The chirpers made even more dire predictions about how nobody from the “city manager” class of public employees would apply for the job and subject themselves to…um…er…well, objectively measurable performance standards and a Council willing to demand they be met.

Maloney and the Council chose to make relatively new City Finance Director Joe Gilmore (he didn’t join City staff until early 2015) the acting City Mgr. The appointment was intended to be temporary, primarily because Gilmore saw himself as a “finance guy” and didn’t believe he had the chops for the top job.

It actually took some heavy-duty lobbying by Maloney and the late Ald. Dan Knight, the Council’s then-Finance Committee chairman, to persuade Gilmore to accept the position, even on a temporary basis.

But right out of the blocks Gilmore began showing that he could do the job, in large part by eschewing the political maneuvering and gamesmanship that Hock and Hamilton could not resist and, instead, focusing on the nuts and bolts of his own and City staff’s work product. In so doing he provided the Council with what it needed to do its job better. And on those rare occasions when something did not meet the Council’s standards, Gilmore immediately owned the error and promptly made sure it was corrected.

So we applaud the Council for unanimously removing the “acting” part of Gilmore’s title, which it did at its July 10, 2017 meeting. And we fully expect that Gilmore will prove himself to be a significant improvement over his three predecessors: Hamilton, Hock and Schuenke.

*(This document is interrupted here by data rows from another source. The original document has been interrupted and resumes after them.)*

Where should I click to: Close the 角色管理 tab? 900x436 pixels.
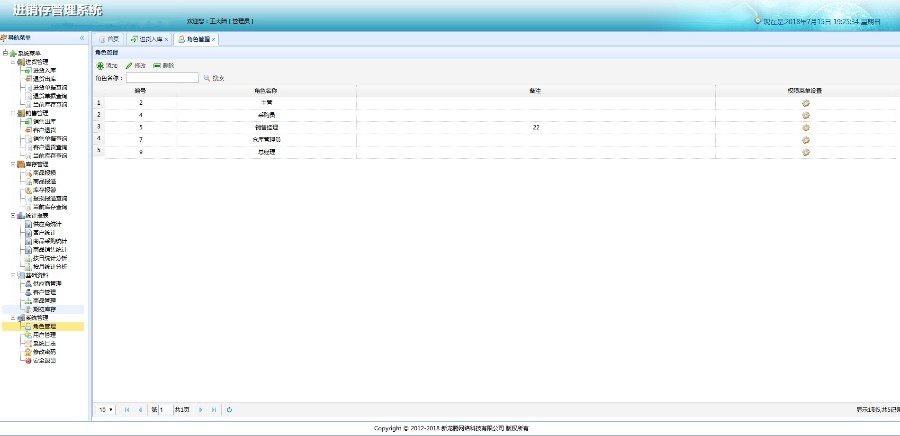(x=214, y=40)
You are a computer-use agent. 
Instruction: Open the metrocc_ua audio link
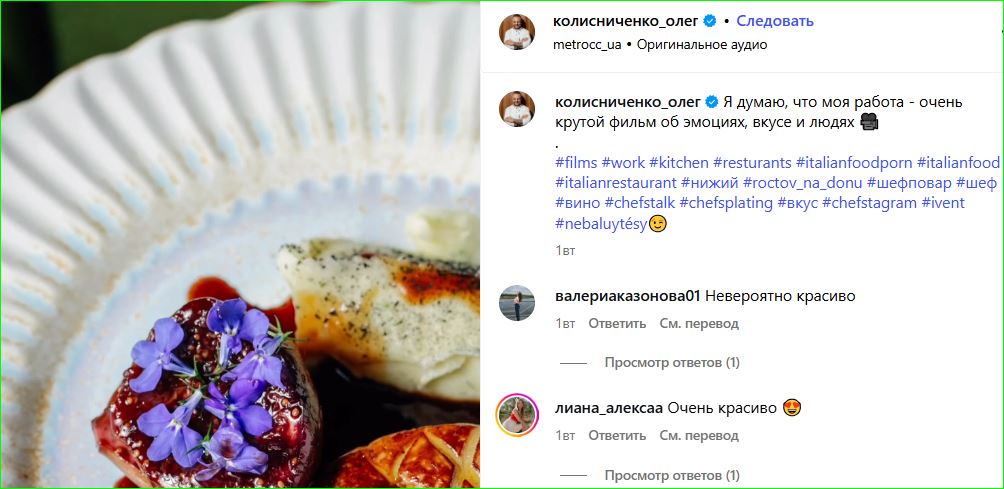(587, 45)
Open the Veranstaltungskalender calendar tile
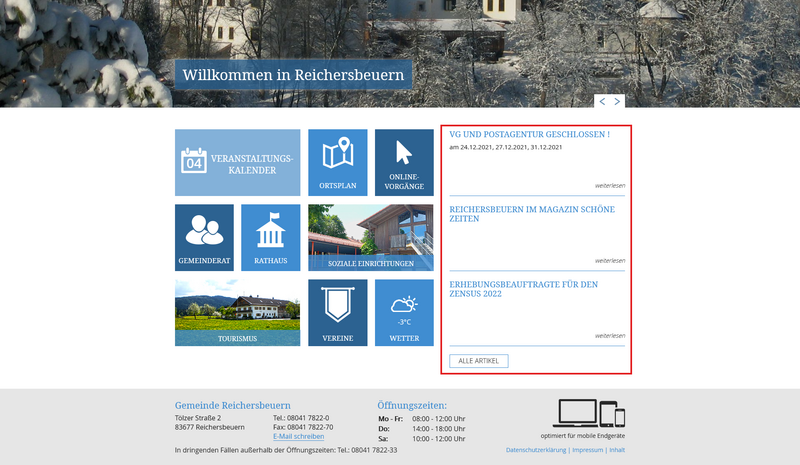The height and width of the screenshot is (465, 800). click(x=237, y=162)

As reported in a July 12 article in the Park Ridge Journal (“It’s Official: Gilmore Named City Manager”), Gilmore’s starting salary as City Mgr. is $171,000 – which Ald. Marc Mazzuca (6th Ward) observed, for some unknown reason, was  approaching the $174,000 salary of a U.S. Senator.

Irrespective of what a U.S. Senator is paid, we believe $171,000 is a reasonable salary for someone in charge of a $70 million-plus enterprise, especially if he does his job better than his three most recent predecessors.

Mazzuca also lauded the Council for its handling of Gilmore’s new contract. But after reading the Journal story and checking some past Council meeting minutes, we have to disagree with Mazzuca and wonder whether this Council is already starting to walk itself back from Mayor Dave Schmidt’s H.I.T.A. (“Honesty. Integrity. Transparency. Accountability.) doctrine.

Let’s start with the Council’s decision to give Gilmore a four-year contract with annual raises based on increases in the cost of living (i.e., a COLA, or a non merit-based raise), which we believe to be unprecedented for a Park Ridge City official. But the real problem is that it appears to have been discussed entirely in closed sessions.

Although the Journal reported “closed session meetings every week to discuss the city manager position and terms of a job offer” since Marty Joyce’s appointment as 7th Ward alderman, our review of the meeting minutes since Joyce’s appointment show only two closed sessions “to discuss the appointment employment, compensation, discipline, performance or dismissal of specific employee(s)” prior to the announcement of Gilmore’s contract: At the June 5 and June 19 meetings.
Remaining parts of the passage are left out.